利用目标区域捕获测序筛查Leber先天性黑矇的致病基因及其临床表型

目的探讨我国一个散发的Leber先天性黑矇（LCA）家系的致病基因变异位点及其临床表型。方法实验研究。收集嘉兴市妇幼保健院一个散发LCA家系共7名家庭成员的临床资料，其中1名LCA患者，6名正常家属。完善该家系内所有成员的眼科检查，采集该家系成员的外周静脉血，提取基因组DNA，运用目标区域捕获测序技术来筛查患者的283个视网膜疾病相关的基因，测序结果运用生物信息学分析得到候选基因，最后用Sanger测序验证。结果临床检查结果表明患者呈现典型的LCA临床症状。遗传学筛查结果证实患者在NMNAT1基因上存在2个复合杂合变异和1个纯合变异：具体为杂合的错义变异（c.634G>A，p.V212M），杂合的内含子变异（c.-57+7T>G）和纯合的错义变异（c.764G>A，p.S255N）。结论本例患者的NMNAT1基因上存在3个不同的变异，很可能是导致其患有Leber 先天性黑矇的原因。

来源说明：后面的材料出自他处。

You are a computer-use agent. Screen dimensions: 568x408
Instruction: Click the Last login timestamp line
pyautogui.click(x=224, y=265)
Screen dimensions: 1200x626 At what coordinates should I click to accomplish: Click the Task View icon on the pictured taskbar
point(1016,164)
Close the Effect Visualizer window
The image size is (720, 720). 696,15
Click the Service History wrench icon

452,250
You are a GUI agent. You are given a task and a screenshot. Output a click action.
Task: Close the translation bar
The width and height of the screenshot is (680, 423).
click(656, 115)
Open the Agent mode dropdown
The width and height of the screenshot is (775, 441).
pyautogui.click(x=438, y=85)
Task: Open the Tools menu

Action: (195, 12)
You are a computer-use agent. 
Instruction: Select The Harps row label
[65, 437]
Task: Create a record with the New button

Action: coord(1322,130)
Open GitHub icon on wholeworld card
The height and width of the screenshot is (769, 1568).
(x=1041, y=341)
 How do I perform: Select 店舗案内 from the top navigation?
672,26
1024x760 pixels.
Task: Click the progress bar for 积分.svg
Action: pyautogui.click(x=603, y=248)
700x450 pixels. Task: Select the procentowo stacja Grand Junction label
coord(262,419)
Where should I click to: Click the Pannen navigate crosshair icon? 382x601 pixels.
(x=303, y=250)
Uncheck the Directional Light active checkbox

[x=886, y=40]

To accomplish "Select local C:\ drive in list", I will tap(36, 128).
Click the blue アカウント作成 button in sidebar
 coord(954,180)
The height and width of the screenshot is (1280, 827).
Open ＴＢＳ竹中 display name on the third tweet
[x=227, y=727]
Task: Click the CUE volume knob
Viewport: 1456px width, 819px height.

Targeted exome sequencing identifies NMNAT1 variants in a family with Leber congenital amaurosis

Objective To determine the disease-causing variants in a Chinese family with Leber congenital amaurosis (LCA) and characterize the clinical phenotypes.Methods This research was conducted at the Maternal and Child Health Hospital in Jiaxing and involved a family of which one member was an LCA patient and the other six members were not affected.Genomic DNA was extracted from the blood samples of all family members.We developed a panel for targeted exome sequencing (TES) of family members by selecting 283 known retina-related genes.Further bioinformatics analyses and Sanger sequencing were done to confirm the candidate variants.Results Ophthalmic examination of the patient showed a typical LCA phenotype.After TES and comprehensive analyses,two compound heterozygous variants (c.634G＞A,p.V212M;c.-57+7T＞G) were identified and one homozygous missense (c.764G＞A,p.S255N) in the NMNA T1 gene which is responsible for causing LCA.Conclusion In this study,targeted exome sequencing revealed three variants in NMNA T1 that are likely to be the disease-causing variants of LCA.